▸ Supplied records:
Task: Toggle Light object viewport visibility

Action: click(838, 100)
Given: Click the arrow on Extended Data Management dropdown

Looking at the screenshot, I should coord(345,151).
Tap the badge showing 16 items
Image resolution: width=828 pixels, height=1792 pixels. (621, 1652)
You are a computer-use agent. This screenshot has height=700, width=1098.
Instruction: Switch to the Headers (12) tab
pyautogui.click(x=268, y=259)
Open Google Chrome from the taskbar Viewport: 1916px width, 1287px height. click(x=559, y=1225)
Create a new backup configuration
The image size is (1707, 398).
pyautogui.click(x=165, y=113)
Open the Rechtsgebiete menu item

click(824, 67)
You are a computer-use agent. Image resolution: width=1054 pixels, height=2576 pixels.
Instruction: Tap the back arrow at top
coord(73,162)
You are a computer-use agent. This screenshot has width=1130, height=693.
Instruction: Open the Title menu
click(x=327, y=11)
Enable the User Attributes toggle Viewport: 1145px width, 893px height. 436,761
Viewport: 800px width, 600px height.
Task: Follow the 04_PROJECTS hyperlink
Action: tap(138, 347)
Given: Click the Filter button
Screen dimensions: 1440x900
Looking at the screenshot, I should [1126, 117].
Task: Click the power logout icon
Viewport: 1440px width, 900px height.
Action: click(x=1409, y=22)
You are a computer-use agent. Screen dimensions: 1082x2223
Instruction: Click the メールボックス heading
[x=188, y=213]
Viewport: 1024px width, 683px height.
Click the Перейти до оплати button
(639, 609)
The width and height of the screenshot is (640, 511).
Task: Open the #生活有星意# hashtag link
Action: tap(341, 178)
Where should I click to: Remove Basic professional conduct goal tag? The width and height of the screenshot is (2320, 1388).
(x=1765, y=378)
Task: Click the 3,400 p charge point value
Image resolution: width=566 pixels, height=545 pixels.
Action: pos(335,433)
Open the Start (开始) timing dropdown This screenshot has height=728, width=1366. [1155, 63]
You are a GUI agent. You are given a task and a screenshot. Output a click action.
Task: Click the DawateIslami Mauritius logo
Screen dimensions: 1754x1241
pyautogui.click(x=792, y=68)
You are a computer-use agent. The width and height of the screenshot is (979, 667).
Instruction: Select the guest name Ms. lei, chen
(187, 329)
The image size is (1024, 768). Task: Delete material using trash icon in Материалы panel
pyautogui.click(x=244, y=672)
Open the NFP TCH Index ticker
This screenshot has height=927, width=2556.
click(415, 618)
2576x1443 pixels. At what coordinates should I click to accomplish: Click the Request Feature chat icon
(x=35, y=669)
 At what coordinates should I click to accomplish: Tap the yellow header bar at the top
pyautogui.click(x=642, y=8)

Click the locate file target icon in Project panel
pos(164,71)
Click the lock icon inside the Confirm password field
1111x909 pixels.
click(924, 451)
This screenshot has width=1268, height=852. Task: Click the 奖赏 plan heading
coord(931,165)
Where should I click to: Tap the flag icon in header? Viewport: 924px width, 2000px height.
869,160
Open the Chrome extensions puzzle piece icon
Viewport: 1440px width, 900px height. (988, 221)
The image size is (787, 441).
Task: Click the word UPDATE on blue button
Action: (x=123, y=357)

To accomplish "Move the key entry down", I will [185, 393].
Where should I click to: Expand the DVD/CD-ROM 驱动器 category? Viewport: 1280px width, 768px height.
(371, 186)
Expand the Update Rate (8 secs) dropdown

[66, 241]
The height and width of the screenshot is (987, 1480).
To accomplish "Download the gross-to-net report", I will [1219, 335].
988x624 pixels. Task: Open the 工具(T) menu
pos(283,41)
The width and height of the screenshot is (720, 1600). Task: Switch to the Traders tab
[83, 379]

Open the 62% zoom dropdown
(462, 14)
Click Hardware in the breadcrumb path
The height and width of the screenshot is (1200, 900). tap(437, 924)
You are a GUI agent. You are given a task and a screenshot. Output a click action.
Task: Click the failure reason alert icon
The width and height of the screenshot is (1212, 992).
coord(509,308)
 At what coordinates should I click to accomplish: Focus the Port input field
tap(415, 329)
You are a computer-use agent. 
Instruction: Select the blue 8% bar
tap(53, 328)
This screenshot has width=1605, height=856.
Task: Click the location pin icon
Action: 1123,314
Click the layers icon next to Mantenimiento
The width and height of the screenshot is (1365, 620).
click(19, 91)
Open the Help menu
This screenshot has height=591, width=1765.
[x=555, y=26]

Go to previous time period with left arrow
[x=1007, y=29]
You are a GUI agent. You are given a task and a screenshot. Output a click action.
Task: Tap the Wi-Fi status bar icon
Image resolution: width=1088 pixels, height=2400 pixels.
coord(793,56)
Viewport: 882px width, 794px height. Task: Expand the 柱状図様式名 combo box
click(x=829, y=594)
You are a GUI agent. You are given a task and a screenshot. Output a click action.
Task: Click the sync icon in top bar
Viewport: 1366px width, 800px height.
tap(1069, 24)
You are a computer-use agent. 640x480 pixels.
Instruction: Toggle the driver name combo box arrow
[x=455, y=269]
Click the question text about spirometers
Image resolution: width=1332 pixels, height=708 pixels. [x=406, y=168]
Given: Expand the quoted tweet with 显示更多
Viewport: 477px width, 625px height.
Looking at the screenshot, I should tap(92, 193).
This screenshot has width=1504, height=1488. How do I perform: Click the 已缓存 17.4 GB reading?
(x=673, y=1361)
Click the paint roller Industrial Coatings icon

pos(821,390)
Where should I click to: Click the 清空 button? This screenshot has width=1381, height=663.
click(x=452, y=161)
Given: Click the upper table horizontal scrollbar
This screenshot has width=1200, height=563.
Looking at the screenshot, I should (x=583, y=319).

▸ What is required: Retype everything in the material above exactly.

▸ Completed exercise:
Task: Toggle Light object viewport visibility

Action: click(838, 100)
Given: Click the arrow on Extended Data Management dropdown

Looking at the screenshot, I should coord(345,151).
Tap the badge showing 16 items
Image resolution: width=828 pixels, height=1792 pixels. (621, 1652)
You are a computer-use agent. This screenshot has height=700, width=1098.
Instruction: Switch to the Headers (12) tab
pyautogui.click(x=268, y=259)
Open Google Chrome from the taskbar Viewport: 1916px width, 1287px height. click(x=559, y=1225)
Create a new backup configuration
The image size is (1707, 398).
pyautogui.click(x=165, y=113)
Open the Rechtsgebiete menu item

click(824, 67)
You are a computer-use agent. Image resolution: width=1054 pixels, height=2576 pixels.
Instruction: Tap the back arrow at top
coord(73,162)
You are a computer-use agent. This screenshot has width=1130, height=693.
Instruction: Open the Title menu
click(x=327, y=11)
Enable the User Attributes toggle Viewport: 1145px width, 893px height. 436,761
Viewport: 800px width, 600px height.
Task: Follow the 04_PROJECTS hyperlink
Action: tap(138, 347)
Given: Click the Filter button
Screen dimensions: 1440x900
Looking at the screenshot, I should [1126, 117].
Task: Click the power logout icon
Viewport: 1440px width, 900px height.
Action: click(x=1409, y=22)
You are a computer-use agent. Screen dimensions: 1082x2223
Instruction: Click the メールボックス heading
[x=188, y=213]
Viewport: 1024px width, 683px height.
Click the Перейти до оплати button
(639, 609)
The width and height of the screenshot is (640, 511).
Task: Open the #生活有星意# hashtag link
Action: tap(341, 178)
Where should I click to: Remove Basic professional conduct goal tag? The width and height of the screenshot is (2320, 1388).
(x=1765, y=378)
Task: Click the 3,400 p charge point value
Image resolution: width=566 pixels, height=545 pixels.
Action: pos(335,433)
Open the Start (开始) timing dropdown This screenshot has height=728, width=1366. [1155, 63]
You are a GUI agent. You are given a task and a screenshot. Output a click action.
Task: Click the DawateIslami Mauritius logo
Screen dimensions: 1754x1241
pyautogui.click(x=792, y=68)
You are a computer-use agent. The width and height of the screenshot is (979, 667).
Instruction: Select the guest name Ms. lei, chen
(187, 329)
The image size is (1024, 768). Task: Delete material using trash icon in Материалы panel
pyautogui.click(x=244, y=672)
Open the NFP TCH Index ticker
This screenshot has height=927, width=2556.
click(415, 618)
2576x1443 pixels. At what coordinates should I click to accomplish: Click the Request Feature chat icon
(x=35, y=669)
 At what coordinates should I click to accomplish: Tap the yellow header bar at the top
pyautogui.click(x=642, y=8)

Click the locate file target icon in Project panel
pos(164,71)
Click the lock icon inside the Confirm password field
1111x909 pixels.
click(924, 451)
This screenshot has width=1268, height=852. Task: Click the 奖赏 plan heading
coord(931,165)
Where should I click to: Tap the flag icon in header? Viewport: 924px width, 2000px height.
869,160
Open the Chrome extensions puzzle piece icon
Viewport: 1440px width, 900px height. (988, 221)
The image size is (787, 441).
Task: Click the word UPDATE on blue button
Action: (x=123, y=357)

To accomplish "Move the key entry down", I will [185, 393].
Where should I click to: Expand the DVD/CD-ROM 驱动器 category? Viewport: 1280px width, 768px height.
(371, 186)
Expand the Update Rate (8 secs) dropdown

[66, 241]
The height and width of the screenshot is (987, 1480).
To accomplish "Download the gross-to-net report", I will [1219, 335].
988x624 pixels. Task: Open the 工具(T) menu
pos(283,41)
The width and height of the screenshot is (720, 1600). Task: Switch to the Traders tab
[83, 379]

Open the 62% zoom dropdown
(462, 14)
Click Hardware in the breadcrumb path
The height and width of the screenshot is (1200, 900). tap(437, 924)
You are a GUI agent. You are given a task and a screenshot. Output a click action.
Task: Click the failure reason alert icon
The width and height of the screenshot is (1212, 992).
coord(509,308)
 At what coordinates should I click to accomplish: Focus the Port input field
tap(415, 329)
You are a computer-use agent. 
Instruction: Select the blue 8% bar
tap(53, 328)
This screenshot has width=1605, height=856.
Task: Click the location pin icon
Action: 1123,314
Click the layers icon next to Mantenimiento
The width and height of the screenshot is (1365, 620).
click(19, 91)
Open the Help menu
This screenshot has height=591, width=1765.
[x=555, y=26]

Go to previous time period with left arrow
[x=1007, y=29]
You are a GUI agent. You are given a task and a screenshot. Output a click action.
Task: Tap the Wi-Fi status bar icon
Image resolution: width=1088 pixels, height=2400 pixels.
coord(793,56)
Viewport: 882px width, 794px height. Task: Expand the 柱状図様式名 combo box
click(x=829, y=594)
You are a GUI agent. You are given a task and a screenshot. Output a click action.
Task: Click the sync icon in top bar
Viewport: 1366px width, 800px height.
tap(1069, 24)
You are a computer-use agent. 640x480 pixels.
Instruction: Toggle the driver name combo box arrow
[x=455, y=269]
Click the question text about spirometers
Image resolution: width=1332 pixels, height=708 pixels. [x=406, y=168]
Given: Expand the quoted tweet with 显示更多
Viewport: 477px width, 625px height.
Looking at the screenshot, I should tap(92, 193).
This screenshot has width=1504, height=1488. How do I perform: Click the 已缓存 17.4 GB reading?
(x=673, y=1361)
Click the paint roller Industrial Coatings icon

pos(821,390)
Where should I click to: Click the 清空 button? This screenshot has width=1381, height=663.
click(x=452, y=161)
Given: Click the upper table horizontal scrollbar
This screenshot has width=1200, height=563.
Looking at the screenshot, I should (x=583, y=319).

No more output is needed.